(Entries for locating text and elements)
=======

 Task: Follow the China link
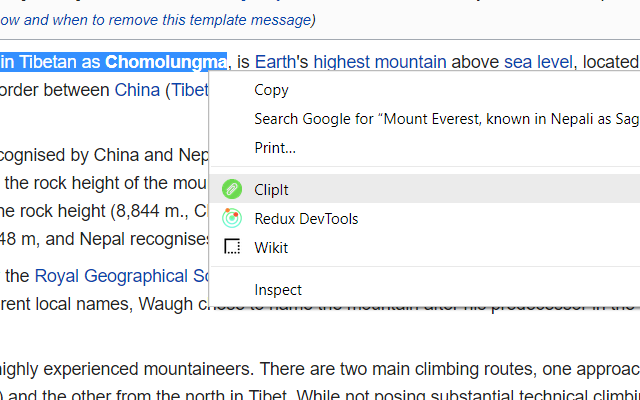click(x=137, y=90)
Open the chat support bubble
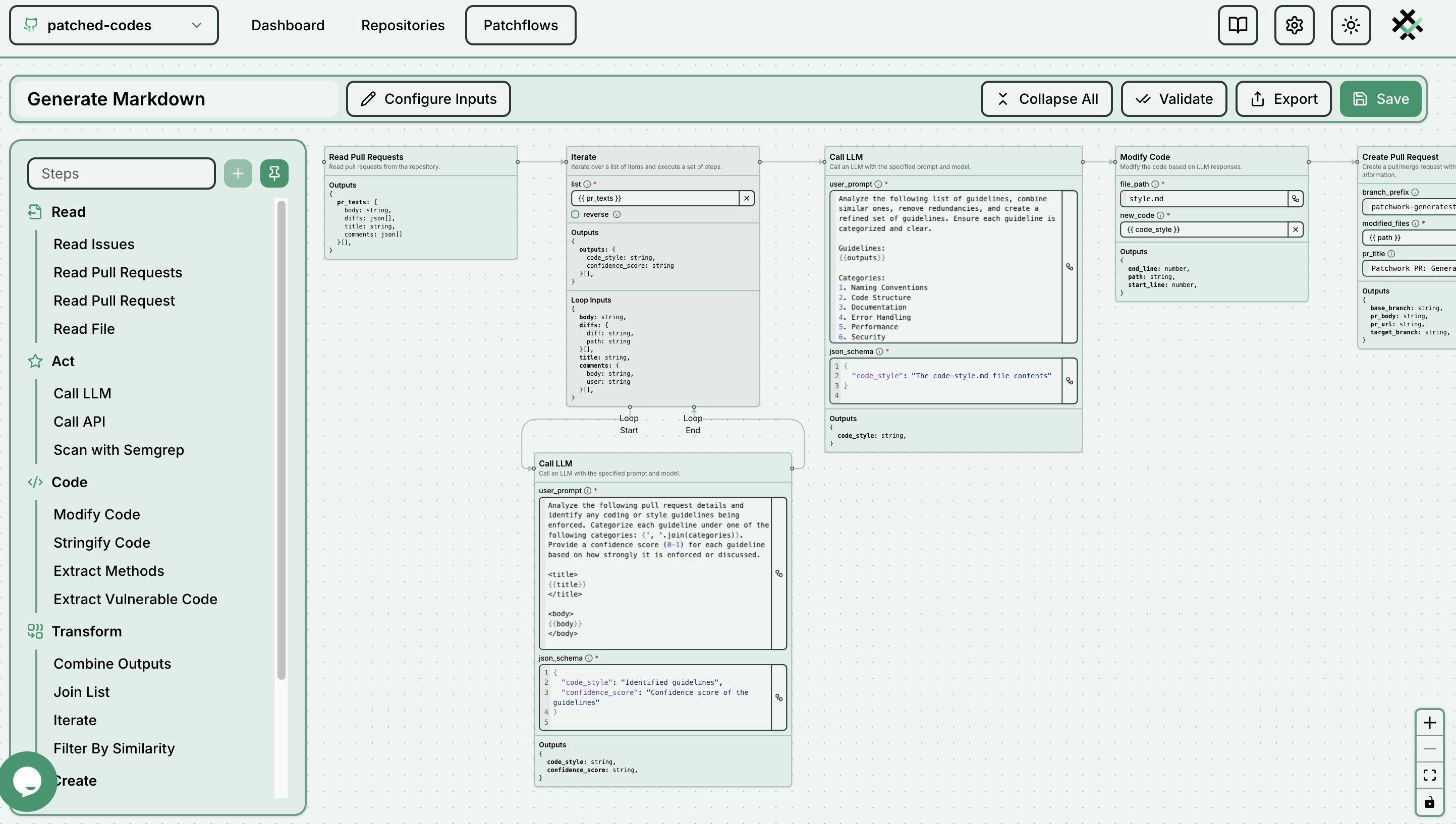Viewport: 1456px width, 824px height. tap(27, 781)
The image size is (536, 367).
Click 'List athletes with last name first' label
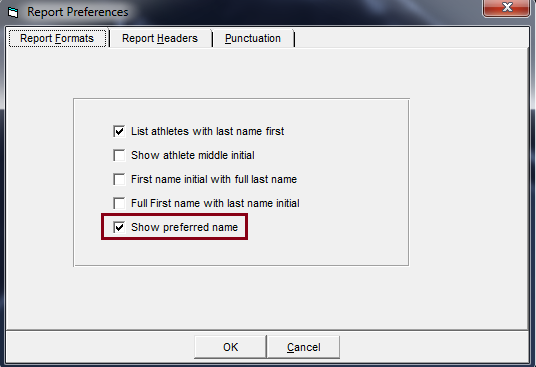coord(207,131)
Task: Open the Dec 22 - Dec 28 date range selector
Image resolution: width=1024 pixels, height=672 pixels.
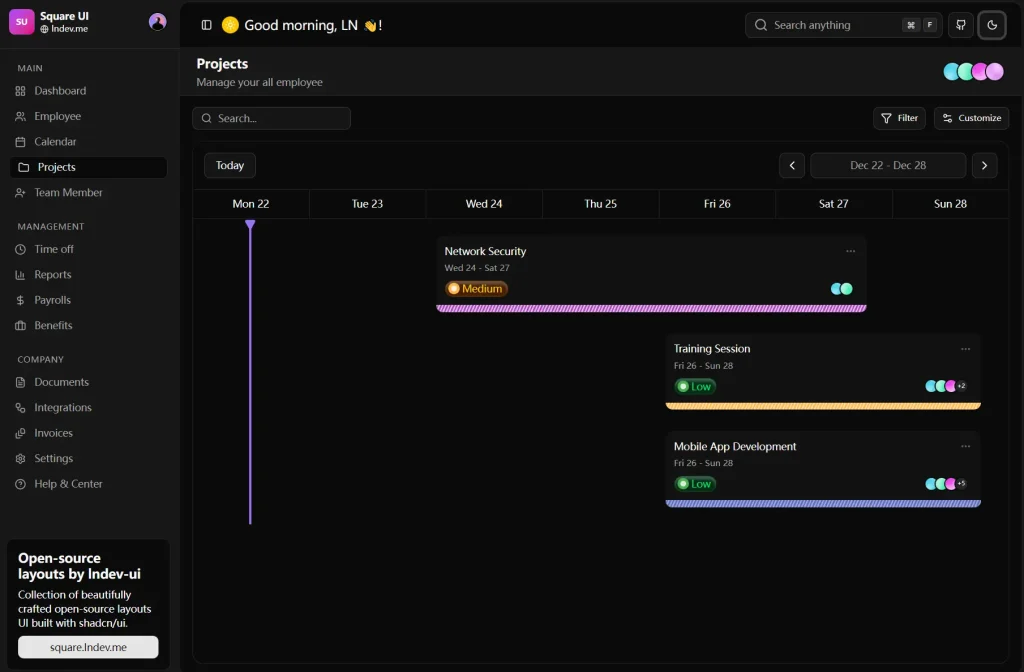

=======

§ **What to do**
Please switch "Open" to "Expand" everywhere it appears in the rows above, changing nothing else. Give the rows back without the pictures.

§ **Written response**
 Task: Follow the China link
click(x=137, y=90)
Expand the chat support bubble
Viewport: 1456px width, 824px height. tap(27, 781)
The image size is (536, 367).
Click 'List athletes with last name first' label
coord(207,131)
Task: Expand the Dec 22 - Dec 28 date range selector
Image resolution: width=1024 pixels, height=672 pixels.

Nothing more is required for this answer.